Adaptive Trial Design (DrugWonks)
In his entry, blogger Peter Pitts comments on the FDA's recent "championing" of adaptive clinical trials in light of Deputy Commissioner Scott Gottlieb's speech on the subject Monday.

"'Traditional' clinical trials that demonstrate a 40 percent efficacy rate without even attempting to isolate which 40 percent are expensive in financial terms and only marginally helpful in helping physicians best treat their patients," he writes. "It also plays into the hands of the Evangelists of Evidence-based Medicine and the Votaries of Me-Tooism. We must think about clinical trials in new ways. It's a crucial aspect of the Critical Path."

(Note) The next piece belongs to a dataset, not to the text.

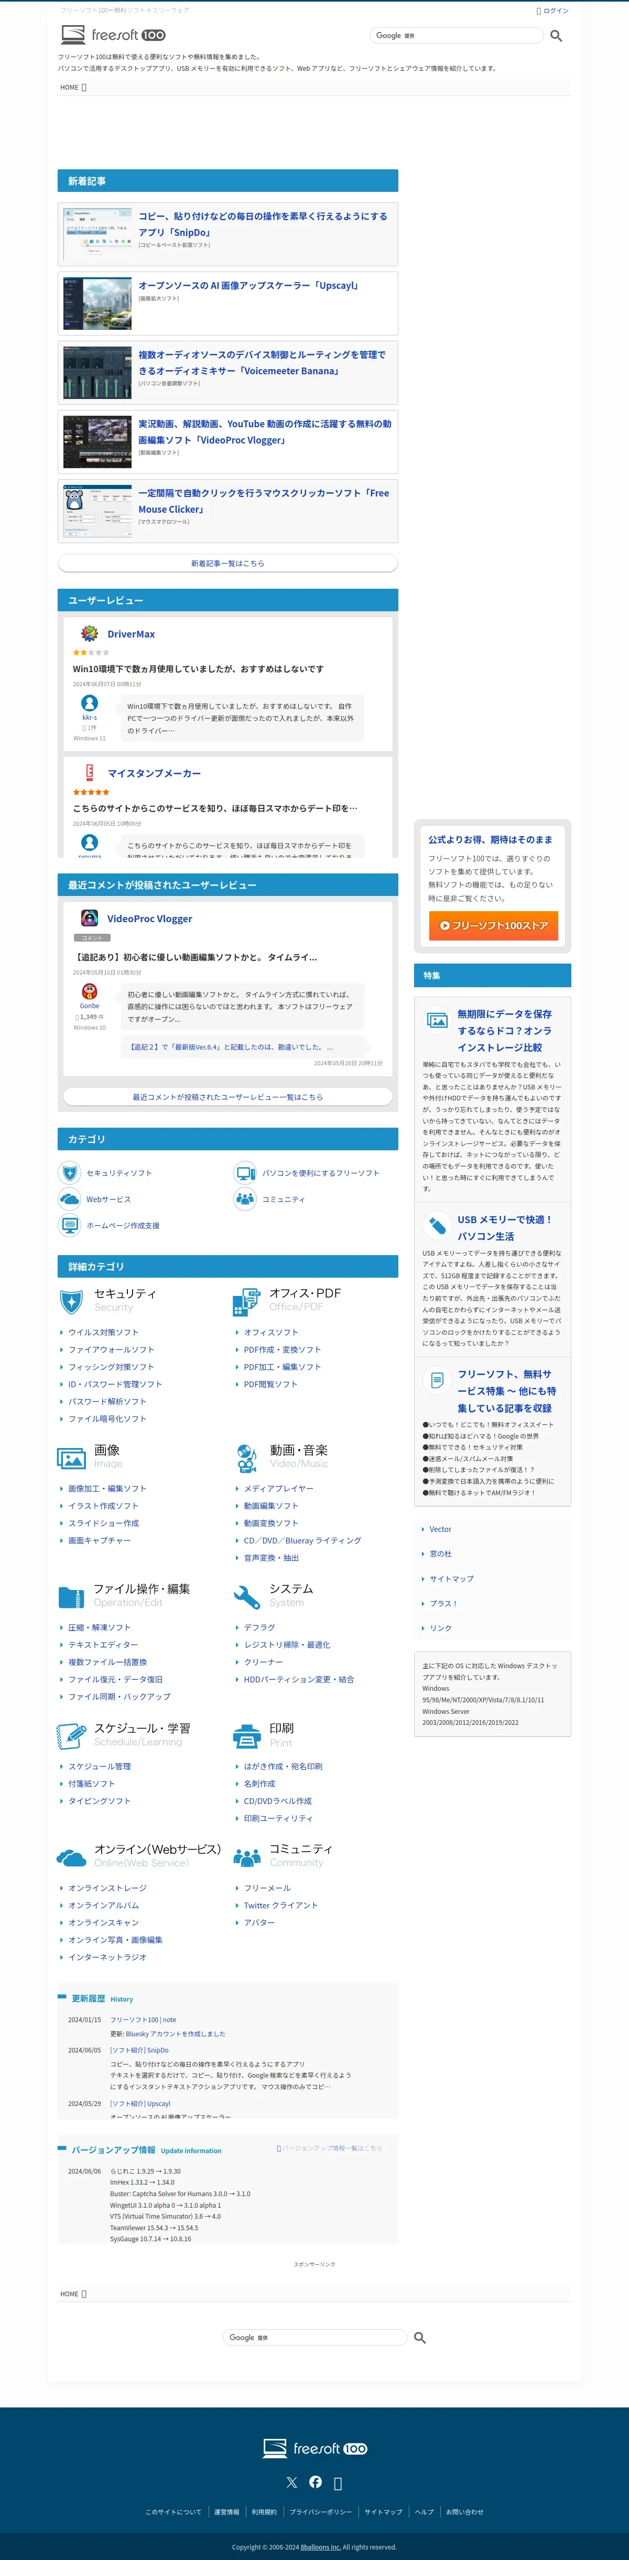Click the freesoft 100 logo at top
The height and width of the screenshot is (2560, 629).
point(113,35)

Novartis' Galvus Delay (Pharma's Cutting Edge)
In his blog, Fred Cohen discusses the delay of the FDA's review of Novartis' diabetes drug Galvus. "What interests me about the story is the reasoning behind Novartis' move. Apparently, in one or more monkey tox studies there was evidence of 'skin lesions' that were of some concern. Presumably, Novartis was trying to head off a dreaded approvable decision or maybe a nasty label warning with the additional clinical-data submission."

"It's hard to deduce too much from this limited information, but what I can tell you is that monkey studies aren't run to look for skin toxicity specifically, so if a skin finding was made in monkeys, it was made during the course of a general toxicology or safety pharmacology study (more likely the former)," he writes. "What is quite unusual about this case, though, is that drug-related skin reactions occurring after systemic administration, immune-mediated or otherwise, are not usually not picked up during preclinical testing at all. They are usually first reported during clinical trials as human adverse reactions, sometimes not seen until after approval."